Background information
- Origin: Germany
- Genres: Experimental rock; krautrock; progressive rock; psychedelic rock; space rock;
- Years active: 1967–1974, 1998, 2007, 2012–
- Labels: Vertigo, BMG, Barclay, Spalax, IRI, Prudence
- Past members: Michael Günther Lutz Ulbrich Christopher Franke Lutz Ludwig Kramer Axel Genrich Jörg Schwenke Burghard Rausch Michael Hoenig Stephan Diez Gustl Lütjens

= Agitation Free =

German krautrock band

Agitation Free is a German experimental krautrock band formed in 1967 by Michael "Fame" Günther (bass guitar), Lutz "Lüül" Ulbrich (guitar), Lutz Ludwig Kramer (guitar) and Christopher Franke (drums).

== Name ==
They were initially called Agitation, a name they chose at random from a dictionary. The band had to change the name because another band with the same name already existed. Agitation Free was chosen based on a poster for a free show played in the early 1970s saying "Agitation Free" (meaning "free concert").

== History ==
After losing guitarist Ax Genrich to Guru Guru in 1970 (Genrich having replaced Kramer the same year) and drummer Franke to Tangerine Dream in 1971, the band recruited Jörg "Joshi" Schwenke (guitar), Burghard Rausch (drums) and Michael Hoenig (keyboards). They released their first album, Malesch, in 1972 on the Music Factory label. The album was inspired by their tour through Egypt, Greece and Cyprus, sponsored by the German Goethe Institute. Later that year, they performed at the 1972 Munich Olympics.

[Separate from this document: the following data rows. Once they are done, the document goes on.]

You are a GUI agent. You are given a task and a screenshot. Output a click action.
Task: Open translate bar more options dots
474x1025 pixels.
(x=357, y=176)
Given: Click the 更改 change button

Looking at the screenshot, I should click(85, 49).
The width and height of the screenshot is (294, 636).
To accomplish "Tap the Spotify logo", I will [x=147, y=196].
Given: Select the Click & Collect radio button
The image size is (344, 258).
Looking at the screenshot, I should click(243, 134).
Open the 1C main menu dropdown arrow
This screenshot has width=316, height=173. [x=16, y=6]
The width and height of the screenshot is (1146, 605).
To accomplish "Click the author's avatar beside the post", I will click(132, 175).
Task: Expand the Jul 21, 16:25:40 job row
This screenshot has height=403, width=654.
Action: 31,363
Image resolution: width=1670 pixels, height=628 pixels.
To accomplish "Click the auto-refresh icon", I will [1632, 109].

A second album was released in 1973, and guitarist Schwenke was replaced first by Stefan Diez, then Gustl Lütjens. The band disbanded in 1974.

Agitation Free reunited in 1998, with the 1974 line-up, and released River of Return in 1999. The band again reformed in 2007 for a series of concerts in Tokyo. In 2008, remastered CDs of their back catalogue were officially released, and in 2011 they released Shibuya Nights, recorded at their 2007 Tokyo concerts. In 2012, the band toured again to promote this album.

The band is included on the Nurse with Wound list.

== Musical style and sound ==

Agitation Free's music is psychedelic, experimental krautrock with elements of spaced-out ambient, experimental electronic and drone. The music for the most part consists of driving organ-patterned drone-like rock; seamless psychedelic cosmic musical textures with intricate musicianship and musical variety; hard, driving rock similar to Amon Düül II; and jamming that occasionally invokes the interplay and styles of Garcia, Weir and Lesh of The Grateful Dead and hints at a blues rock base not unlike The Allman Brothers Band. Many of their songs have a trance-inducing, psychedelic feel with sections of driving rock fueled by fiery and melodic moving guitar lines and solid, propelling and intricate drumming and a prominent bass line. All of Agitation Free's songs are instrumental apart from some recitation on "Haunted Island".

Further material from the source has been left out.